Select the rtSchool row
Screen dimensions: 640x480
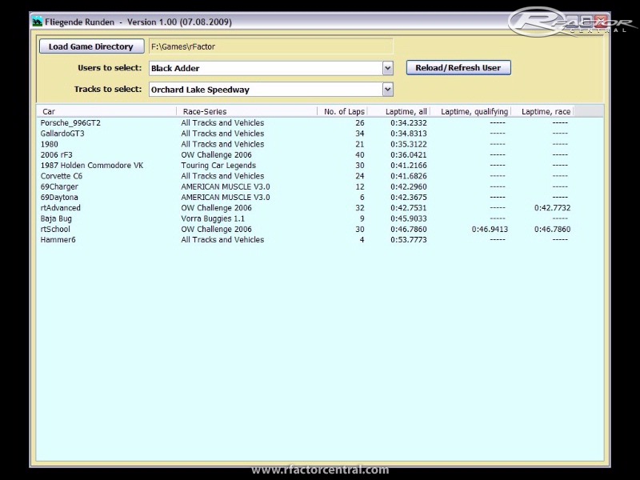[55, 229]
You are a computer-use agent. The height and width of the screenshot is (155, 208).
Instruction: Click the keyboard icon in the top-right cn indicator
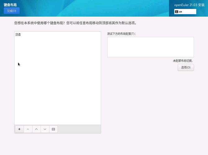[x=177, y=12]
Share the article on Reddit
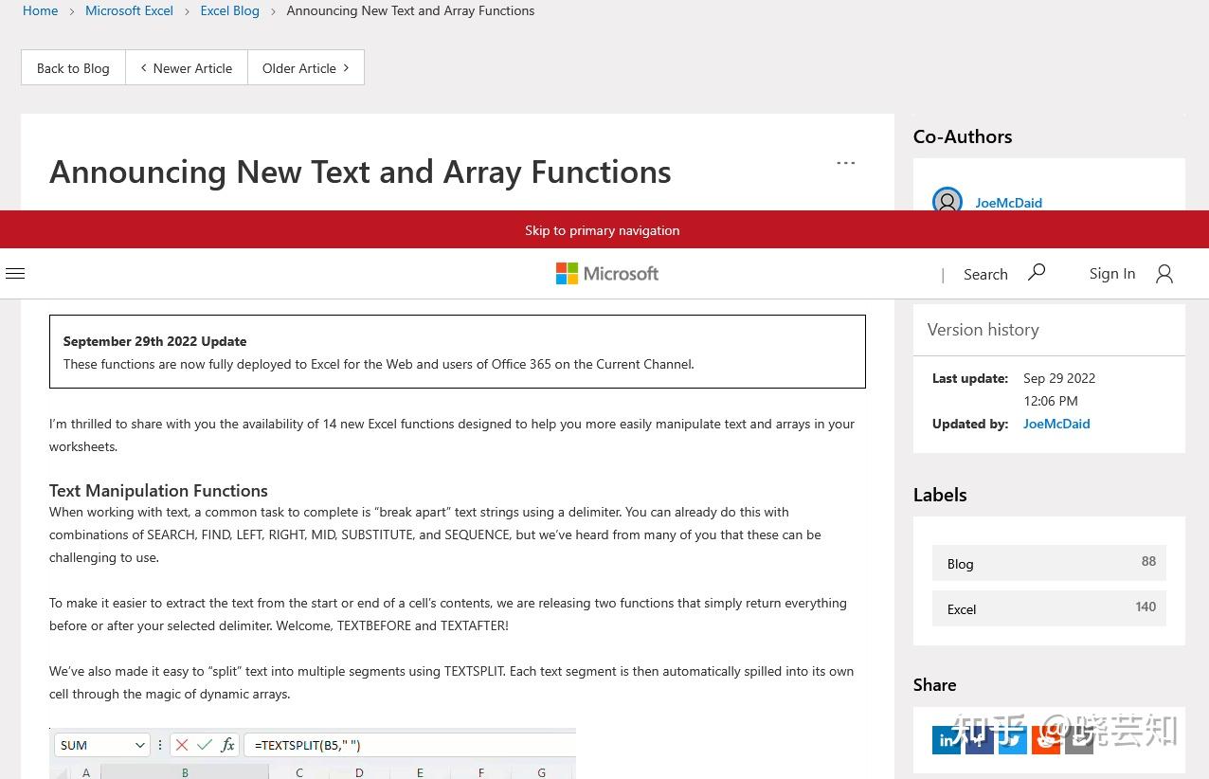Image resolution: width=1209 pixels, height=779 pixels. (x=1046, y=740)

--

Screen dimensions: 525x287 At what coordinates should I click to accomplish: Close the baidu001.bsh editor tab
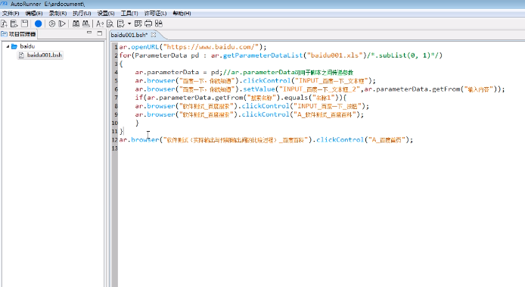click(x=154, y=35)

==

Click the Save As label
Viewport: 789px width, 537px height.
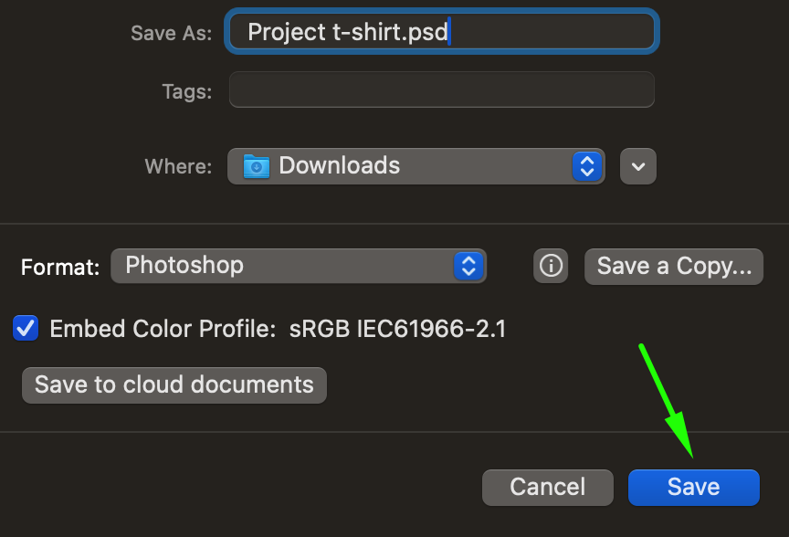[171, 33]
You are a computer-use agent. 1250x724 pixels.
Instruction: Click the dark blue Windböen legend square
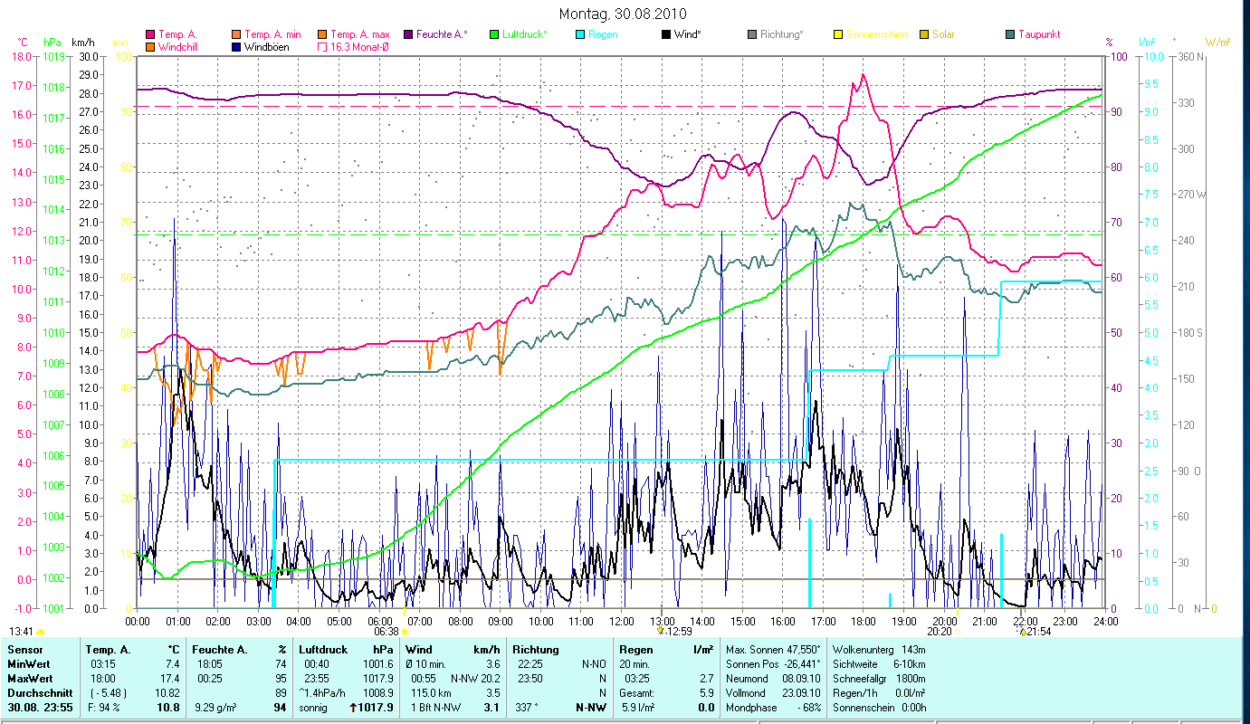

## [WHAT YOU SHOULD DO]
Repeat exactly the lines above, from the line that contains "Viewport: 789px width, 537px height." down through the line that contains "Instruction: Click the dark". Include both of those lines and none of the pictures.

## [PROBLEM SOLUTION]
Viewport: 789px width, 537px height.
[171, 33]
You are a computer-use agent. 1250x724 pixels.
Instruction: Click the dark blue Windböen legend square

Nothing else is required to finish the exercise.